So you've finally found that new (to you) car that you've been after--and saved your money to buy it--and now you're headed home on the holiday break. Make sure you arrive on time and in one piece with these handy travel tips.
Longer drives at highway speeds can bring out issues that don't present themselves in short trips around town. Winter driving can also be trickier than driving in summer and fall--especially if where you're going is a lot colder, snowier, or higher elevation than where you live.
If this is your second or third (or 10th, or 20th…) used car, you probably already do many of the things you should before heading out on a long haul. But if this is your first used car--or your first car ever--you'll want to be sure you tick every box before hitting the road. These are things you can do yourself even if you don't have much car know-how, but don't hesitate to take your car to a trusted mechanic for a once-over if you don't feel up to it. Safety before pride.

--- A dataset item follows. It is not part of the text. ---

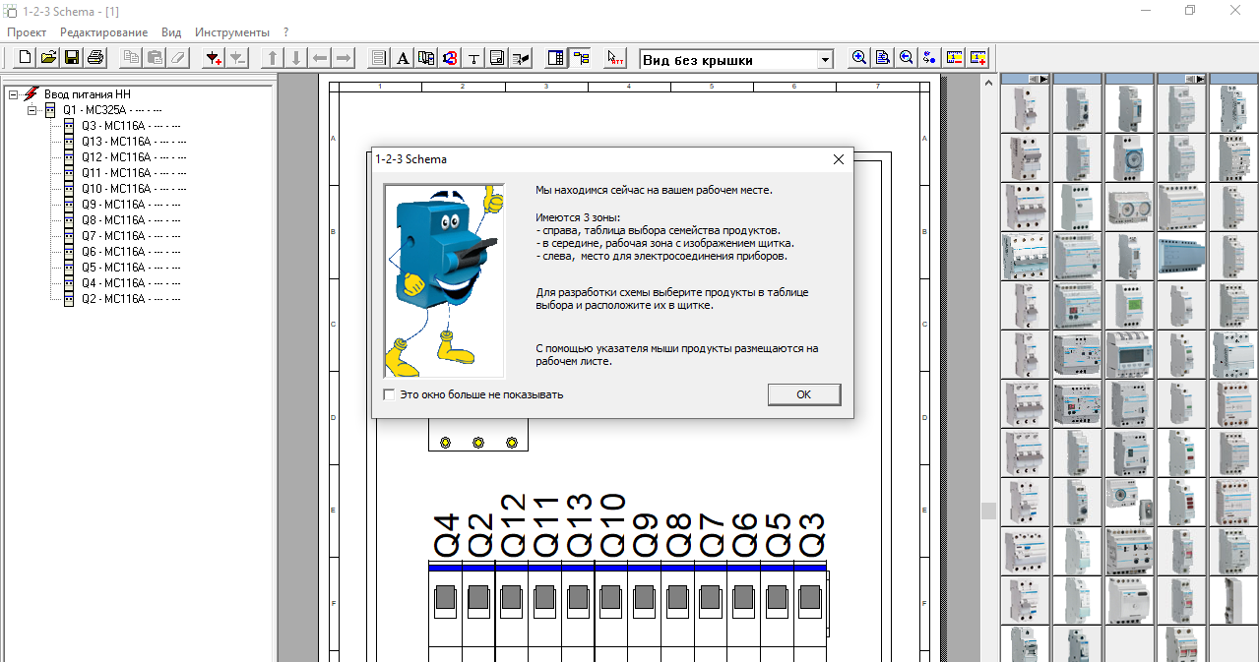Click the zoom out magnifier icon

tap(907, 58)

First things first: check your tire pressure. A tire that's even 3-4 psi low can get hot and blow out under extended driving, especially at higher speeds, with more weight than usual in the car (hello, presents!), or if the tire is getting near its wear limit. You can find your recommended tire pressures in the owner's manual or listed on a chart that's usually stuck on the door jamb of the driver's door. Speaking of tires, if you're headed somewhere snowy, swap your regular all-seasons for real snow tires--you'd be amazed how much better they start, stop, and turn in the white fluffy stuff.

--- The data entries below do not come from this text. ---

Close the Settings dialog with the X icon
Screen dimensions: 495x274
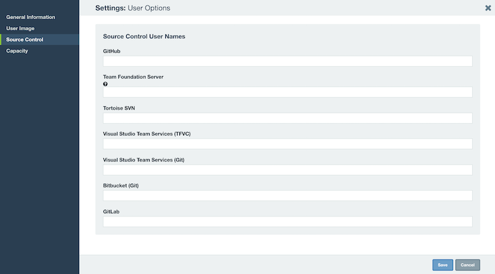click(488, 8)
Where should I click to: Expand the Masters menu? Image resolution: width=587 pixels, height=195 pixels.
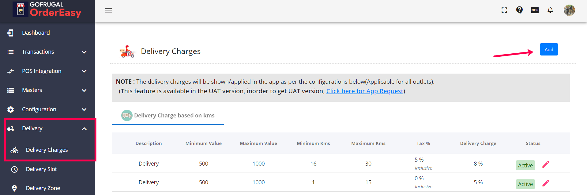pos(47,90)
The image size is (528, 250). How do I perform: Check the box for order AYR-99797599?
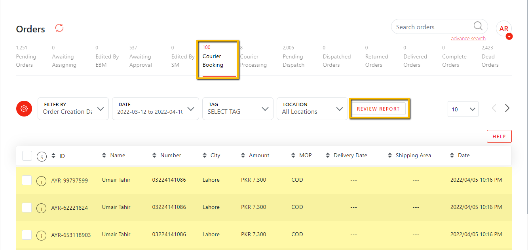[x=27, y=180]
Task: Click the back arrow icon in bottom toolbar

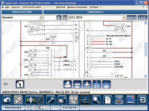Action: click(7, 100)
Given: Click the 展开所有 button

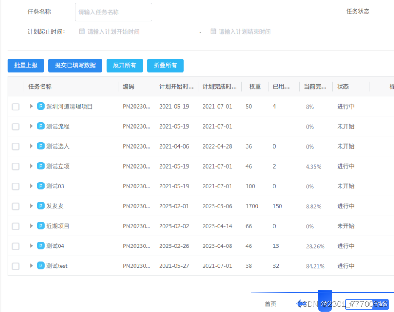Looking at the screenshot, I should click(124, 65).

Next, be sure your oil is at the correct level. Consult your owner's manual for the proper oil-checking procedure, but typically, you'll want to get the car up to operating temperature and then park it on a flat surface with the engine off for 10-15 minutes before checking for greatest accuracy.

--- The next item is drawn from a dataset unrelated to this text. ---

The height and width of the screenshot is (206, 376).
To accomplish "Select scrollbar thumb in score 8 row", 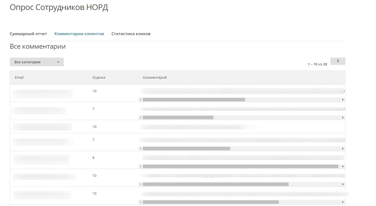I will [240, 167].
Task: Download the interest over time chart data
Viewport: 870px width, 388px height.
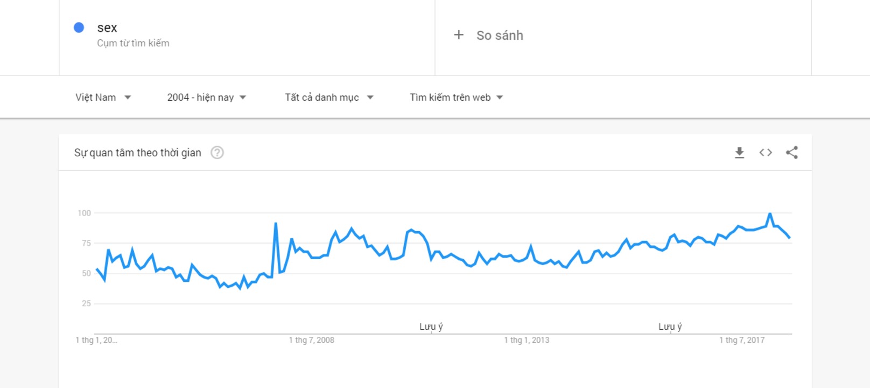Action: coord(739,153)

Double-check your spare tire and tools. Getting stuck on the side of the road in the freezing cold is never fun, even if you have everything you need to get going again in short order--but it's a lot less fun when you find out the spare tire you were relying is low on air pressure, or the tools you need to change it are missing.
Put together a bag with some winter emergency items, especially if you'll be crossing the western states, where you can end up dozens or even hundreds of miles from the nearest safe, warm place if the weather gets too bad to keep driving or your car should break down. Items you might want to have in your car: an emergency (mylar) blanket; drinking water; a first aid kit; a second set of warm clothes in case you get wet; a few energy bars or other easy-to-store food; a powerful flashlight; and reflective triangles to put on the roadside to let others know where you are in the dark.
These are just a few of the keys to safe holiday travel. An hour or two spent before your trip could save you days of headache--or worse--on the road.